「さっきの子ですよね。マンションの借主の息子。帝旺学院の生徒だったんだ」
鳥居坂署への帰り道、巧は呟く。雪緒の口ぶりからすればそうだ。
「雪緒くんにもう少し話を聞こうと思ったら、本人登場とはラッキーでしたね。名前しかわからなかったけれど」
「香西(こうざい)永太、十六歳。幸井雪緒とは幼馴染だ」
巧はがっくりとうなだれた。またしても、すでに調べはついていたらしい。誉の手腕にため息というか、のけものにされている感を覚えてしまう。今日はそもそもそのことを雪緒に聞きにきたのではなかったのだろうか。

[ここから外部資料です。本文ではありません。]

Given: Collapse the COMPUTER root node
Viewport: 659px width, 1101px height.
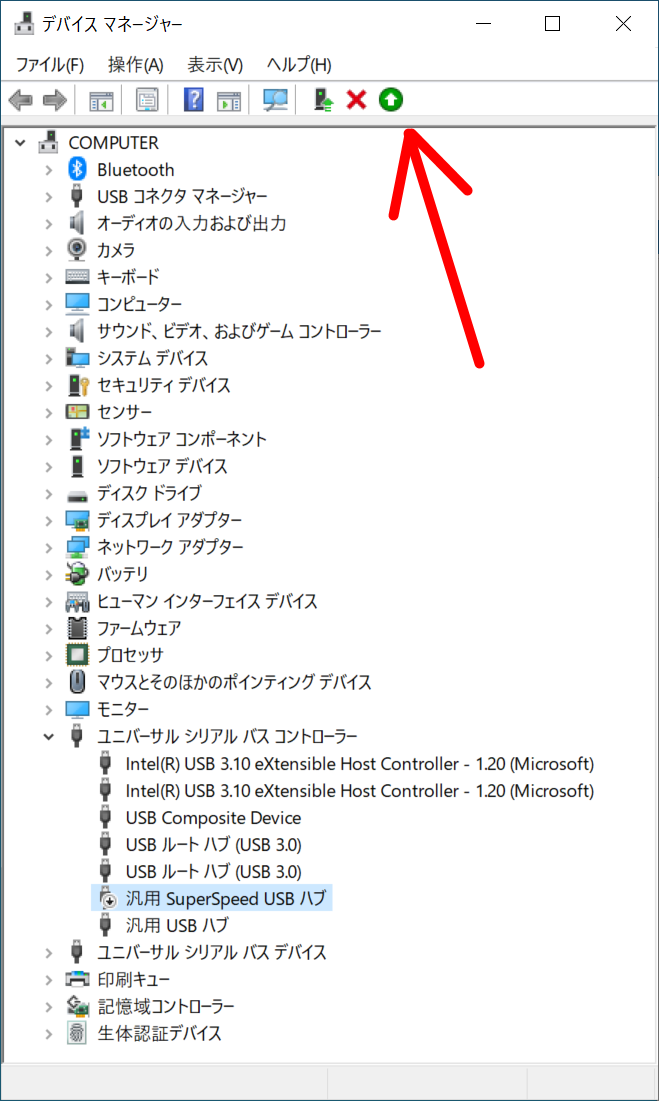Looking at the screenshot, I should point(20,143).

「幸井雪緒から直接名前を聞いておこうと思って来たが、本人と会うとは思わなかったな。幸井家と香西家は以前鳥居坂署近くの同じマンションに住んでいた。現在、幸井家は白金に自宅を構え、香西家は六本木ヒルズに住んでいる」
「うわ! ヒルズ族でしたか!」
「父親は外資系企業の日本支社長。金銭的に余裕はあるな」
誉は呟くように言う。巧の目から見て、永太は偉そうで大人を馬鹿にしたような少年だった。家庭環境的に周囲に傅かれ、尊大に振舞っても注意される機会に恵まれなかったのかもしれない。香西永太を知れば知るほど、かなり目的の犯人像に近いように思われる。
「どうします。香西永太を張りますか?」
「気に入りの遊び場くらいは知っておきたい。しかし、私たちは今、顔を見られている」
考える様子もなく誉はスマホを取り出し電話をかけ始めた。繋がった相手にむかって、言うのだ。
「井草巡査部長、力を借りたい」
巧は驚いて誉の顔を覗き込んだ。電話の相手は犯抑一働かない男、井草だった。